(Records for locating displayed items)
*-*-*
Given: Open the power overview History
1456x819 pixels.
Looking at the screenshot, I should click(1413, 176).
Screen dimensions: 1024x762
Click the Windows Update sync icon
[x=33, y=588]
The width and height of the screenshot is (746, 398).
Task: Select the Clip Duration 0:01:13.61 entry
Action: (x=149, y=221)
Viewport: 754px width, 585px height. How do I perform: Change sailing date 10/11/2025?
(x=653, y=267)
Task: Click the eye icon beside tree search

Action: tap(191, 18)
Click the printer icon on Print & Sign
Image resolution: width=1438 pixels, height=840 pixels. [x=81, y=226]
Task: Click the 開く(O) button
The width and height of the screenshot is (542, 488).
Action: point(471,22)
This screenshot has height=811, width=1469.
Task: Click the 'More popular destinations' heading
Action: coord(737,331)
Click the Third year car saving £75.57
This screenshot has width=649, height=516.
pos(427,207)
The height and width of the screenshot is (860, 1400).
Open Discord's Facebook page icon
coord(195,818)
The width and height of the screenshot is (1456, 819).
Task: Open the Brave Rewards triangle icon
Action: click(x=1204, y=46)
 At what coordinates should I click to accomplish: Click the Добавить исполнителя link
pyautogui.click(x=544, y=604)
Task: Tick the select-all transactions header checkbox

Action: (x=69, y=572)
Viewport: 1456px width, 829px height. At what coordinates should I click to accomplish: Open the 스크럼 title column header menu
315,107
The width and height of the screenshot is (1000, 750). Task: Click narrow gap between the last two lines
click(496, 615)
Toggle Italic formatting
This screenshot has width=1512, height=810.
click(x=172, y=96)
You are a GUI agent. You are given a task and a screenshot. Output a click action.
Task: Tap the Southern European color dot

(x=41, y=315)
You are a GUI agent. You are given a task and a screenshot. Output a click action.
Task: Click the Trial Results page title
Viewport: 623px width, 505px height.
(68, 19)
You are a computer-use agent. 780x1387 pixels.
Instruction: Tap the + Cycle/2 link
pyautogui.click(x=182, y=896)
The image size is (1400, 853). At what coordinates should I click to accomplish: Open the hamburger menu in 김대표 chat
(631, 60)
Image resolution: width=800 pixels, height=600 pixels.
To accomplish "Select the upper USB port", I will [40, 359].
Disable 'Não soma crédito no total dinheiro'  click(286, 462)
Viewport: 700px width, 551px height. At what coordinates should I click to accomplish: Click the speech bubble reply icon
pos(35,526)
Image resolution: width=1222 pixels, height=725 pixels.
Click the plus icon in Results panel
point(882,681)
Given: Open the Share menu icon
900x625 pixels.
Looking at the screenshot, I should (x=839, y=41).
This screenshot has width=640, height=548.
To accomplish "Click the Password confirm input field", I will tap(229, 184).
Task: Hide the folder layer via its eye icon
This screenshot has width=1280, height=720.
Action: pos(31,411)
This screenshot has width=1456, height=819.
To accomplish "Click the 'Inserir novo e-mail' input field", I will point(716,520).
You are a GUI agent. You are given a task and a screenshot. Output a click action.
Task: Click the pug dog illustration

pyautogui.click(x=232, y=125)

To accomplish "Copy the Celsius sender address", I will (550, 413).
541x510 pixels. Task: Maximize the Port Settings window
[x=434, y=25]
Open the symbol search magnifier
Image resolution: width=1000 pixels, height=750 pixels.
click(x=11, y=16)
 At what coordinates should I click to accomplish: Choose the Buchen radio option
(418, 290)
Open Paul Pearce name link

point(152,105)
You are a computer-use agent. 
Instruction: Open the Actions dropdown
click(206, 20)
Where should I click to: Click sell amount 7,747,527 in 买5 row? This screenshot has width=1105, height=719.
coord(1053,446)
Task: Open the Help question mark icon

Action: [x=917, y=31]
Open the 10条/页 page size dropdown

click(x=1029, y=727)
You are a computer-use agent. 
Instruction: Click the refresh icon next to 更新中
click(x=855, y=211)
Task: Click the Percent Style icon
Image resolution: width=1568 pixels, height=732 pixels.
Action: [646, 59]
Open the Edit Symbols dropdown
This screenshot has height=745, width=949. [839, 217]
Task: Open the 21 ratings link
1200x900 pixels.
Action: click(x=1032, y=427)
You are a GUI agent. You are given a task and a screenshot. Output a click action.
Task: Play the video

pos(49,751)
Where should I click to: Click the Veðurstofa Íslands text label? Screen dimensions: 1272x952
*-*-*
**Stated exercise**
Return all of the entries above, reproducing every line without any change.

**Full response**
Given: Open the power overview History
1456x819 pixels.
Looking at the screenshot, I should click(1413, 176).
Screen dimensions: 1024x762
Click the Windows Update sync icon
[x=33, y=588]
The width and height of the screenshot is (746, 398).
Task: Select the Clip Duration 0:01:13.61 entry
Action: (x=149, y=221)
Viewport: 754px width, 585px height. How do I perform: Change sailing date 10/11/2025?
(x=653, y=267)
Task: Click the eye icon beside tree search

Action: tap(191, 18)
Click the printer icon on Print & Sign
Image resolution: width=1438 pixels, height=840 pixels. [x=81, y=226]
Task: Click the 開く(O) button
The width and height of the screenshot is (542, 488).
Action: point(471,22)
This screenshot has height=811, width=1469.
Task: Click the 'More popular destinations' heading
Action: coord(737,331)
Click the Third year car saving £75.57
This screenshot has width=649, height=516.
pos(427,207)
The height and width of the screenshot is (860, 1400).
Open Discord's Facebook page icon
coord(195,818)
The width and height of the screenshot is (1456, 819).
Task: Open the Brave Rewards triangle icon
Action: click(x=1204, y=46)
 At what coordinates should I click to accomplish: Click the Добавить исполнителя link
pyautogui.click(x=544, y=604)
Task: Tick the select-all transactions header checkbox

Action: (x=69, y=572)
Viewport: 1456px width, 829px height. At what coordinates should I click to accomplish: Open the 스크럼 title column header menu
315,107
The width and height of the screenshot is (1000, 750). Task: Click narrow gap between the last two lines
click(496, 615)
Toggle Italic formatting
This screenshot has width=1512, height=810.
click(x=172, y=96)
You are a GUI agent. You are given a task and a screenshot. Output a click action.
Task: Tap the Southern European color dot

(x=41, y=315)
You are a GUI agent. You are given a task and a screenshot. Output a click action.
Task: Click the Trial Results page title
Viewport: 623px width, 505px height.
(68, 19)
You are a computer-use agent. 780x1387 pixels.
Instruction: Tap the + Cycle/2 link
pyautogui.click(x=182, y=896)
The image size is (1400, 853). At what coordinates should I click to accomplish: Open the hamburger menu in 김대표 chat
(631, 60)
Image resolution: width=800 pixels, height=600 pixels.
To accomplish "Select the upper USB port", I will [40, 359].
Disable 'Não soma crédito no total dinheiro'  click(286, 462)
Viewport: 700px width, 551px height. At what coordinates should I click to accomplish: Click the speech bubble reply icon
pos(35,526)
Image resolution: width=1222 pixels, height=725 pixels.
Click the plus icon in Results panel
point(882,681)
Given: Open the Share menu icon
900x625 pixels.
Looking at the screenshot, I should (x=839, y=41).
This screenshot has width=640, height=548.
To accomplish "Click the Password confirm input field", I will tap(229, 184).
Task: Hide the folder layer via its eye icon
This screenshot has width=1280, height=720.
Action: pos(31,411)
This screenshot has width=1456, height=819.
To accomplish "Click the 'Inserir novo e-mail' input field", I will point(716,520).
You are a GUI agent. You are given a task and a screenshot. Output a click action.
Task: Click the pug dog illustration

pyautogui.click(x=232, y=125)

To accomplish "Copy the Celsius sender address", I will (550, 413).
541x510 pixels. Task: Maximize the Port Settings window
[x=434, y=25]
Open the symbol search magnifier
Image resolution: width=1000 pixels, height=750 pixels.
click(x=11, y=16)
 At what coordinates should I click to accomplish: Choose the Buchen radio option
(418, 290)
Open Paul Pearce name link

point(152,105)
You are a computer-use agent. 
Instruction: Open the Actions dropdown
click(206, 20)
Where should I click to: Click sell amount 7,747,527 in 买5 row? This screenshot has width=1105, height=719.
coord(1053,446)
Task: Open the Help question mark icon

Action: [x=917, y=31]
Open the 10条/页 page size dropdown

click(x=1029, y=727)
You are a computer-use agent. 
Instruction: Click the refresh icon next to 更新中
click(x=855, y=211)
Task: Click the Percent Style icon
Image resolution: width=1568 pixels, height=732 pixels.
Action: [646, 59]
Open the Edit Symbols dropdown
This screenshot has height=745, width=949. [839, 217]
Task: Open the 21 ratings link
1200x900 pixels.
Action: click(x=1032, y=427)
You are a GUI agent. You are given a task and a screenshot. Output a click action.
Task: Play the video

pos(49,751)
Where should I click to: Click the Veðurstofa Íslands text label? Screen dimensions: 1272x952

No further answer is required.